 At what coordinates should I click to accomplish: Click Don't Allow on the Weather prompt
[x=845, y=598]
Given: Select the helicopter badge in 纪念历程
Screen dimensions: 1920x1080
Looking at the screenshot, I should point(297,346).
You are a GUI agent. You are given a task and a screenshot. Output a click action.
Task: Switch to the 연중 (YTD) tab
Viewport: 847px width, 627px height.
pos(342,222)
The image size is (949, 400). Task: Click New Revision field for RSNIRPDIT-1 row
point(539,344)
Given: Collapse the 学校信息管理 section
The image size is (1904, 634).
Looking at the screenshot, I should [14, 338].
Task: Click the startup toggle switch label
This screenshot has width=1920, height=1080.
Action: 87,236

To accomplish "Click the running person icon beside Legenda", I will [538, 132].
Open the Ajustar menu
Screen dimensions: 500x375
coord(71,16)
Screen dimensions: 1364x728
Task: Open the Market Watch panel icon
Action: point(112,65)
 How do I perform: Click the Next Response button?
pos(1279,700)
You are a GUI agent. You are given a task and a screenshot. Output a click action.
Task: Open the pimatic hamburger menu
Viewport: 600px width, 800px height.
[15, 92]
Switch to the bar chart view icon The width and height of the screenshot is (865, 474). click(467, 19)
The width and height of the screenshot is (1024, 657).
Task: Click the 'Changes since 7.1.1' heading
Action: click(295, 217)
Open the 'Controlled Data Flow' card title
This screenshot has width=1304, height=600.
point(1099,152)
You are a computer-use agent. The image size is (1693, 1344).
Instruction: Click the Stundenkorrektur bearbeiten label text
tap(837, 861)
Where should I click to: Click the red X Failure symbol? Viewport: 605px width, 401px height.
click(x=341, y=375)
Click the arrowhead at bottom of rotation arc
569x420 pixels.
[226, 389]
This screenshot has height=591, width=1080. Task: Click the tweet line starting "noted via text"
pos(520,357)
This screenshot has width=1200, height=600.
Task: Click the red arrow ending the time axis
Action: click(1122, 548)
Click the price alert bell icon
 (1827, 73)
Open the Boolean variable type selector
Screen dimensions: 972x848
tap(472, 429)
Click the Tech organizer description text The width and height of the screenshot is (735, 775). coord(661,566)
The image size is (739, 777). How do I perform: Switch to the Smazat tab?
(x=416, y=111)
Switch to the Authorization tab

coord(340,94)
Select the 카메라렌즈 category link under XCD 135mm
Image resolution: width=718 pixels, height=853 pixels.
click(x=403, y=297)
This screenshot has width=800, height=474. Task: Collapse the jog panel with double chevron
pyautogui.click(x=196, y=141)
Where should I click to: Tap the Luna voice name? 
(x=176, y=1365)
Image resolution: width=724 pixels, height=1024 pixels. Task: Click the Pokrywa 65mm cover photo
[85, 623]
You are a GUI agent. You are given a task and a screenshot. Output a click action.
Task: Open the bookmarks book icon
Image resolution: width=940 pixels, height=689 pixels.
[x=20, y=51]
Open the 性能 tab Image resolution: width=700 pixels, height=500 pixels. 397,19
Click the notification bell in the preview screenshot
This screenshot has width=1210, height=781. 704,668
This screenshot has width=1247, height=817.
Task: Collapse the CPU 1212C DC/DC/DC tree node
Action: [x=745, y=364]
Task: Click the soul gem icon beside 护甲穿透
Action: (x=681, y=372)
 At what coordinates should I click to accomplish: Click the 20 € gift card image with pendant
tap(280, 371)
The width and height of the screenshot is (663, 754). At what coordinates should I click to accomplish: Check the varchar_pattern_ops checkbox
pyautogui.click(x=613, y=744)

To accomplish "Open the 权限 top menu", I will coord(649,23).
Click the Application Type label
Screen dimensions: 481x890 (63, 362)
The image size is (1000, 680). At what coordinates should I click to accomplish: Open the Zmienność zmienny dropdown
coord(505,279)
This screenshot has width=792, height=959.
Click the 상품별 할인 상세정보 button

________________

* _What you will do_
All lines in the listing above between the line with "Open the Ajustar menu" and the line with "Click the Tech", inclusive, should be set down exactly, and no line outside that range.

* _Result for this exercise_
Open the Ajustar menu
Screen dimensions: 500x375
coord(71,16)
Screen dimensions: 1364x728
Task: Open the Market Watch panel icon
Action: point(112,65)
 How do I perform: Click the Next Response button?
pos(1279,700)
You are a GUI agent. You are given a task and a screenshot. Output a click action.
Task: Open the pimatic hamburger menu
Viewport: 600px width, 800px height.
[15, 92]
Switch to the bar chart view icon The width and height of the screenshot is (865, 474). click(467, 19)
The width and height of the screenshot is (1024, 657).
Task: Click the 'Changes since 7.1.1' heading
Action: click(295, 217)
Open the 'Controlled Data Flow' card title
This screenshot has width=1304, height=600.
point(1099,152)
You are a computer-use agent. The image size is (1693, 1344).
Instruction: Click the Stundenkorrektur bearbeiten label text
tap(837, 861)
Where should I click to: Click the red X Failure symbol? Viewport: 605px width, 401px height.
click(x=341, y=375)
Click the arrowhead at bottom of rotation arc
569x420 pixels.
[226, 389]
This screenshot has height=591, width=1080. Task: Click the tweet line starting "noted via text"
pos(520,357)
This screenshot has width=1200, height=600.
Task: Click the red arrow ending the time axis
Action: click(1122, 548)
Click the price alert bell icon
 (1827, 73)
Open the Boolean variable type selector
Screen dimensions: 972x848
tap(472, 429)
Click the Tech organizer description text The width and height of the screenshot is (735, 775). coord(661,566)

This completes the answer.